In the 11th century, St Wolfgang’s remains were translated to a new crypt in St Emmeram (both pictured below), and it is likely that a new vita and liturgical Office were composed for this occasion. The author is likely Otloh, a monk of St. Emmeram who was a prolific writer of Saints’ lives, and a music theorist. Musicologists have also speculated that it may have been composed by a student of Otloh’s at St Emmeram, William of Hirsau, or a monk from the Abbey of Reichenau where Wolfgang studied.

Arranged in modal order, the Office’s melody employs a Gallican cadence, the liturgical plainchant of the Gallican rite of the Roman Church prior to the advent of Gregorian chant. While the antiphon adheres to a clear tonal structure, it expresses an extraordinary freedom of movement, with quick leaps from one scale segment to another, scale passages through them, and even oscillations.

Antiphon - Office of Saint Wolfgang
for the Magnificat at First Vespers
Gaudeat tota virgo mater ecclesia, egregii presulis Vuolfgangi meritis insignibus iocundata; letetur foelix Sueuia, tam suaui prole fecundata. Exulta precipue ciuitas Ratispona, tanti pontificis tui doctrina patrociniis et corpore sacro gloriosa. Cuius sacratissimum votis omnibus recolentes transitum, ejus pium apud dominum deum nostrum iugiter sentire mereamur suffragium.
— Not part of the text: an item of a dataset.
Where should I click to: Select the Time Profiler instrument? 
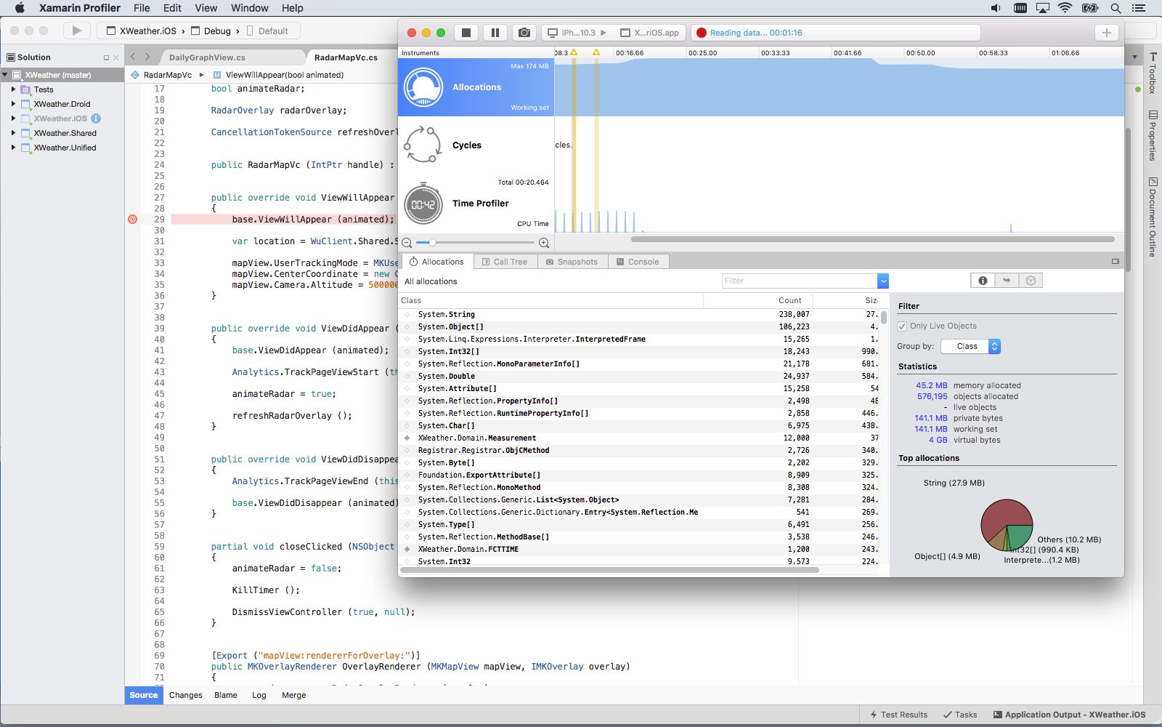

Let the whole Church, our virgin mother, rejoice, delighted by the distinguished merits of the excellent Bishop Wolfgang; let happy Swabia be joyful, made fruitful by so sweet an offspring. Exult especially, o city of Regensburg, made glorious by the teaching of so great a man, your bishop, by his patronage, and by his sacred body. Commemorating his most holy death in all our prayers, may we always merit to experience his holy assistance before the Lord, our God.